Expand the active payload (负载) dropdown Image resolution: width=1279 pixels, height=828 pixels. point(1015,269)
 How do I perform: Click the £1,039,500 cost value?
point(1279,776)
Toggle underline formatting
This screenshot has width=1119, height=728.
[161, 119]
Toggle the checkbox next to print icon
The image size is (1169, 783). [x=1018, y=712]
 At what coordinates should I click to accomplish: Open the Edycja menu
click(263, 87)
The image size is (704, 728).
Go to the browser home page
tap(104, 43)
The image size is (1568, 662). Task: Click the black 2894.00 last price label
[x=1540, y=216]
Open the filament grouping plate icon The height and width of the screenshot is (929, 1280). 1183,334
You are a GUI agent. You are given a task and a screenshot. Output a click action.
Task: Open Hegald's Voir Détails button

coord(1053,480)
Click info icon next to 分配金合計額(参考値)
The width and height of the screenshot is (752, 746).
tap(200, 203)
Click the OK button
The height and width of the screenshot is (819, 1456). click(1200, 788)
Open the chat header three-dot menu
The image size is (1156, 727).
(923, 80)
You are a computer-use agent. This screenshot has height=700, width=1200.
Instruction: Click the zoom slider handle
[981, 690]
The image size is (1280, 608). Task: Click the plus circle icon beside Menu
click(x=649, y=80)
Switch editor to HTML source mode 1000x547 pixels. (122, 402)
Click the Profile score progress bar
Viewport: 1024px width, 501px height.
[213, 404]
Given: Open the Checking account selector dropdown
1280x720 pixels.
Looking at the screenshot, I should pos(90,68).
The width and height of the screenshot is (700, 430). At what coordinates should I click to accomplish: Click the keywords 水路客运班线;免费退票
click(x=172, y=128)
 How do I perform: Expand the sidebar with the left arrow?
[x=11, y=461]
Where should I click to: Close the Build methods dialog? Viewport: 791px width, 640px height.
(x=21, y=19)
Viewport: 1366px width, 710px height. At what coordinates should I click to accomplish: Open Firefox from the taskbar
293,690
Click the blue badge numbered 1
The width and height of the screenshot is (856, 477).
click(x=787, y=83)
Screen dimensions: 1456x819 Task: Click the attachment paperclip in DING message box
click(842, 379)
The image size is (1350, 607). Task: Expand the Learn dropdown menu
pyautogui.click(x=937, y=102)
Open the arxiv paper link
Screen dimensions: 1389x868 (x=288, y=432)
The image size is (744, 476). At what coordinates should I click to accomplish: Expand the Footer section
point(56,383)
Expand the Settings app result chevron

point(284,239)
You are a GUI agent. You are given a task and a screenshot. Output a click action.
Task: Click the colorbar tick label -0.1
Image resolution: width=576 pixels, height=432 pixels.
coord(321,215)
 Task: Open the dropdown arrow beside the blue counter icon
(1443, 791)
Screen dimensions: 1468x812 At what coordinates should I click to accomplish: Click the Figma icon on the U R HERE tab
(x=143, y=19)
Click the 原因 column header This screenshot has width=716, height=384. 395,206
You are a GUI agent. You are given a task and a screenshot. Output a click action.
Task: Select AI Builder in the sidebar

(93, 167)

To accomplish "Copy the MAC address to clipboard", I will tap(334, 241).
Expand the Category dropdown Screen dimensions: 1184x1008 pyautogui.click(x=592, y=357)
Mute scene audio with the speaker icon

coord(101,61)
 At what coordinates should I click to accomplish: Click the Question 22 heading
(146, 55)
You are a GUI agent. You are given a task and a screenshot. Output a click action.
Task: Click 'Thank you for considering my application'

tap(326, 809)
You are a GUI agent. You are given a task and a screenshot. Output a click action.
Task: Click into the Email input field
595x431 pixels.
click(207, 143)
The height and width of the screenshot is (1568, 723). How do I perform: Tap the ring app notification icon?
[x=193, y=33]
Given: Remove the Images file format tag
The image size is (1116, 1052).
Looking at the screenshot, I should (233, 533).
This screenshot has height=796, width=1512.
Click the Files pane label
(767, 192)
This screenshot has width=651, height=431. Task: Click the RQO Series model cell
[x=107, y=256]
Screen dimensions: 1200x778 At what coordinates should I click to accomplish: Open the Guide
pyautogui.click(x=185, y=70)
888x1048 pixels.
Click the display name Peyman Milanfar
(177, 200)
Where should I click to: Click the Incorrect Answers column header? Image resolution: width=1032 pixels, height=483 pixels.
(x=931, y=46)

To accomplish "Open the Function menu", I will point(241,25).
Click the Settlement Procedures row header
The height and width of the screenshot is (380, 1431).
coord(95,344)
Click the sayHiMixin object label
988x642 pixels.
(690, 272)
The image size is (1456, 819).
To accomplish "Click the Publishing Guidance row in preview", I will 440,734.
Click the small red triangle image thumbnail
------
Written problem: Give the data again from the line with "Screen dimensions: 1456x819" up to and including the line with "point(56,383)", switching "Footer" to "Header" and leaving everything else unchanged.

The output:
Screen dimensions: 1456x819 Task: Click the attachment paperclip in DING message box
click(842, 379)
The image size is (1350, 607). Task: Expand the Learn dropdown menu
pyautogui.click(x=937, y=102)
Open the arxiv paper link
Screen dimensions: 1389x868 (x=288, y=432)
The image size is (744, 476). At what coordinates should I click to accomplish: Expand the Header section
point(56,383)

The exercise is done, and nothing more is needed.